* _Requirement_: Every entry must be transcribed exactly as written.

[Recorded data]
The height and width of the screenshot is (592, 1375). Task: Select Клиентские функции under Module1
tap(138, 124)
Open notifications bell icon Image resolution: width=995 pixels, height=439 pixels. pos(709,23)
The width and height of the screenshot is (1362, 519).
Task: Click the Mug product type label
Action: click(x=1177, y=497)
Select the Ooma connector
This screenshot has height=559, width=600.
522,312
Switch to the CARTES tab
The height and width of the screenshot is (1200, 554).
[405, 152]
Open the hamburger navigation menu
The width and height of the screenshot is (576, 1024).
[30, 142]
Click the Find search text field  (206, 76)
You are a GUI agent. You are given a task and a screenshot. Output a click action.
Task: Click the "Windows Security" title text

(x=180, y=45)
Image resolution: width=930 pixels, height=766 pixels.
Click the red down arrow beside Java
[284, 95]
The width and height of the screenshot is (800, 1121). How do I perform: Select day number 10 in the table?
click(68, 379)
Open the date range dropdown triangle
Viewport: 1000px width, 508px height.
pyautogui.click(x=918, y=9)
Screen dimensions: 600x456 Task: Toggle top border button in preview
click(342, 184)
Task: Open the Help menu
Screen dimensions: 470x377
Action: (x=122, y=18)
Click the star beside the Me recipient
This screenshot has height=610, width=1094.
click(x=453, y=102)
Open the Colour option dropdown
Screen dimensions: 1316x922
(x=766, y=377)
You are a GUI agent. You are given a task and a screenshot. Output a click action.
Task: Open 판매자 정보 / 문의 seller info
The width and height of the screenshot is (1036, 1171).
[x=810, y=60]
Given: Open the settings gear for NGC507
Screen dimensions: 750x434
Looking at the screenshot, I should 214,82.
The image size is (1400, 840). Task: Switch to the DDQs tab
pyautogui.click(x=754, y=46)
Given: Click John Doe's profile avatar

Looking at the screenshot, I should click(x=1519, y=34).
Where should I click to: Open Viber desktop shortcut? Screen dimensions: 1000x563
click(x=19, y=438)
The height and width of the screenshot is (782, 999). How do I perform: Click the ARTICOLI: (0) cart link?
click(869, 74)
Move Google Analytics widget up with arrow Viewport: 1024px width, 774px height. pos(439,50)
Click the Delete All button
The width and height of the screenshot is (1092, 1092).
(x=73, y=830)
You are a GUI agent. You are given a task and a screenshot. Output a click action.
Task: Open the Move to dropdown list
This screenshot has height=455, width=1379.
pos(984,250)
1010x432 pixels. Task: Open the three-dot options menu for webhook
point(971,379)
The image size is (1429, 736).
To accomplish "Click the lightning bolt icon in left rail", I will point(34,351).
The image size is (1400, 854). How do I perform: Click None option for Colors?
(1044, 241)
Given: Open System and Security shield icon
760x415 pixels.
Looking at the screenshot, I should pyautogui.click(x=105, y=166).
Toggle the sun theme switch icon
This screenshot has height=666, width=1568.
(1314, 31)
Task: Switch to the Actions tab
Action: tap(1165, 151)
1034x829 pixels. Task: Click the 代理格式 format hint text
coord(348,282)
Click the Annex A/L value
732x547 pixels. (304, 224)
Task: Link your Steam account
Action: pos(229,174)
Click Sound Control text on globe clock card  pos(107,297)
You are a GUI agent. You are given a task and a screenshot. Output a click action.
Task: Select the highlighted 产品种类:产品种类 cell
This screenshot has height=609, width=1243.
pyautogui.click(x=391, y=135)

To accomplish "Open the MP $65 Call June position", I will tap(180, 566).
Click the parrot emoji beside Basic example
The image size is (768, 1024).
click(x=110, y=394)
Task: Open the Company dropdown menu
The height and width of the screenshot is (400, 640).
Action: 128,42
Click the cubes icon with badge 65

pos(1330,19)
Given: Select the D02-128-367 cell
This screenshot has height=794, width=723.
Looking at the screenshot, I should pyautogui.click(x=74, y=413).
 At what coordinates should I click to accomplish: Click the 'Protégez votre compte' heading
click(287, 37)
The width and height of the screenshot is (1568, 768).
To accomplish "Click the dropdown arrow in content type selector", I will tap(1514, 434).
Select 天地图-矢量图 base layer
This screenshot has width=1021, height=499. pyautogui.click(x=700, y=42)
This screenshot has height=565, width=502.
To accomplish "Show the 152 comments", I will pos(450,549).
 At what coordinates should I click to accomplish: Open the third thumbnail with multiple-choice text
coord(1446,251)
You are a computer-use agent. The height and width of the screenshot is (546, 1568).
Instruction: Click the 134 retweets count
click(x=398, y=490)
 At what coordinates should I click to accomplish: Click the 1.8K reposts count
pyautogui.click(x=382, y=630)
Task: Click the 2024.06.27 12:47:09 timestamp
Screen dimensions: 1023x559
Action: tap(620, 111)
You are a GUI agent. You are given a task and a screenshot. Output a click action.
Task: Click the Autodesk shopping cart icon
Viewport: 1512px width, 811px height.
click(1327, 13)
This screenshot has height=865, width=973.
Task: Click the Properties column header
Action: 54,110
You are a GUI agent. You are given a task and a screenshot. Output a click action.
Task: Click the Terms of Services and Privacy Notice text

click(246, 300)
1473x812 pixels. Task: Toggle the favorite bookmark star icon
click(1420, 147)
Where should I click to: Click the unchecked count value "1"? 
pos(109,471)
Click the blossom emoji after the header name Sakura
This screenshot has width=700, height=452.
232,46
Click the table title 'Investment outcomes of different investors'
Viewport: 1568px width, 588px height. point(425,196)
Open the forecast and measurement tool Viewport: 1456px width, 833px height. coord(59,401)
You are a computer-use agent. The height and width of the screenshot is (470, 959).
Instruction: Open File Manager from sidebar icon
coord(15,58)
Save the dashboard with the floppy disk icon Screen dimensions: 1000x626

* _Result of the exercise_:
The height and width of the screenshot is (592, 1375). Task: Select Клиентские функции under Module1
tap(138, 124)
Open notifications bell icon Image resolution: width=995 pixels, height=439 pixels. pos(709,23)
The width and height of the screenshot is (1362, 519).
Task: Click the Mug product type label
Action: click(x=1177, y=497)
Select the Ooma connector
This screenshot has height=559, width=600.
522,312
Switch to the CARTES tab
The height and width of the screenshot is (1200, 554).
[405, 152]
Open the hamburger navigation menu
The width and height of the screenshot is (576, 1024).
[30, 142]
Click the Find search text field  (206, 76)
You are a GUI agent. You are given a task and a screenshot. Output a click action.
Task: Click the "Windows Security" title text

(x=180, y=45)
Image resolution: width=930 pixels, height=766 pixels.
Click the red down arrow beside Java
[284, 95]
The width and height of the screenshot is (800, 1121). How do I perform: Select day number 10 in the table?
click(68, 379)
Open the date range dropdown triangle
Viewport: 1000px width, 508px height.
pyautogui.click(x=918, y=9)
Screen dimensions: 600x456 Task: Toggle top border button in preview
click(342, 184)
Task: Open the Help menu
Screen dimensions: 470x377
Action: (x=122, y=18)
Click the star beside the Me recipient
This screenshot has height=610, width=1094.
click(x=453, y=102)
Open the Colour option dropdown
Screen dimensions: 1316x922
(x=766, y=377)
You are a GUI agent. You are given a task and a screenshot. Output a click action.
Task: Open 판매자 정보 / 문의 seller info
The width and height of the screenshot is (1036, 1171).
[x=810, y=60]
Given: Open the settings gear for NGC507
Screen dimensions: 750x434
Looking at the screenshot, I should 214,82.
The image size is (1400, 840). Task: Switch to the DDQs tab
pyautogui.click(x=754, y=46)
Given: Click John Doe's profile avatar

Looking at the screenshot, I should click(x=1519, y=34).
Where should I click to: Open Viber desktop shortcut? Screen dimensions: 1000x563
click(x=19, y=438)
The height and width of the screenshot is (782, 999). How do I perform: Click the ARTICOLI: (0) cart link?
click(869, 74)
Move Google Analytics widget up with arrow Viewport: 1024px width, 774px height. pos(439,50)
Click the Delete All button
The width and height of the screenshot is (1092, 1092).
(x=73, y=830)
You are a GUI agent. You are given a task and a screenshot. Output a click action.
Task: Open the Move to dropdown list
This screenshot has height=455, width=1379.
pos(984,250)
1010x432 pixels. Task: Open the three-dot options menu for webhook
point(971,379)
The image size is (1429, 736).
To accomplish "Click the lightning bolt icon in left rail", I will point(34,351).
The image size is (1400, 854). How do I perform: Click None option for Colors?
(1044, 241)
Given: Open System and Security shield icon
760x415 pixels.
Looking at the screenshot, I should pyautogui.click(x=105, y=166).
Toggle the sun theme switch icon
This screenshot has height=666, width=1568.
(1314, 31)
Task: Switch to the Actions tab
Action: tap(1165, 151)
1034x829 pixels. Task: Click the 代理格式 format hint text
coord(348,282)
Click the Annex A/L value
732x547 pixels. (304, 224)
Task: Link your Steam account
Action: pos(229,174)
Click Sound Control text on globe clock card  pos(107,297)
You are a GUI agent. You are given a task and a screenshot. Output a click action.
Task: Select the highlighted 产品种类:产品种类 cell
This screenshot has height=609, width=1243.
pyautogui.click(x=391, y=135)

To accomplish "Open the MP $65 Call June position", I will tap(180, 566).
Click the parrot emoji beside Basic example
The image size is (768, 1024).
click(x=110, y=394)
Task: Open the Company dropdown menu
The height and width of the screenshot is (400, 640).
Action: 128,42
Click the cubes icon with badge 65

pos(1330,19)
Given: Select the D02-128-367 cell
This screenshot has height=794, width=723.
Looking at the screenshot, I should pyautogui.click(x=74, y=413).
 At what coordinates should I click to accomplish: Click the 'Protégez votre compte' heading
click(287, 37)
The width and height of the screenshot is (1568, 768).
To accomplish "Click the dropdown arrow in content type selector", I will tap(1514, 434).
Select 天地图-矢量图 base layer
This screenshot has width=1021, height=499. pyautogui.click(x=700, y=42)
This screenshot has height=565, width=502.
To accomplish "Show the 152 comments", I will pos(450,549).
 At what coordinates should I click to accomplish: Open the third thumbnail with multiple-choice text
coord(1446,251)
You are a computer-use agent. The height and width of the screenshot is (546, 1568).
Instruction: Click the 134 retweets count
click(x=398, y=490)
 At what coordinates should I click to accomplish: Click the 1.8K reposts count
pyautogui.click(x=382, y=630)
Task: Click the 2024.06.27 12:47:09 timestamp
Screen dimensions: 1023x559
Action: tap(620, 111)
You are a GUI agent. You are given a task and a screenshot. Output a click action.
Task: Click the Autodesk shopping cart icon
Viewport: 1512px width, 811px height.
click(1327, 13)
This screenshot has height=865, width=973.
Task: Click the Properties column header
Action: 54,110
You are a GUI agent. You are given a task and a screenshot. Output a click action.
Task: Click the Terms of Services and Privacy Notice text

click(246, 300)
1473x812 pixels. Task: Toggle the favorite bookmark star icon
click(1420, 147)
Where should I click to: Click the unchecked count value "1"? 
pos(109,471)
Click the blossom emoji after the header name Sakura
This screenshot has width=700, height=452.
232,46
Click the table title 'Investment outcomes of different investors'
Viewport: 1568px width, 588px height. point(425,196)
Open the forecast and measurement tool Viewport: 1456px width, 833px height. coord(59,401)
You are a computer-use agent. The height and width of the screenshot is (470, 959).
Instruction: Open File Manager from sidebar icon
coord(15,58)
Save the dashboard with the floppy disk icon Screen dimensions: 1000x626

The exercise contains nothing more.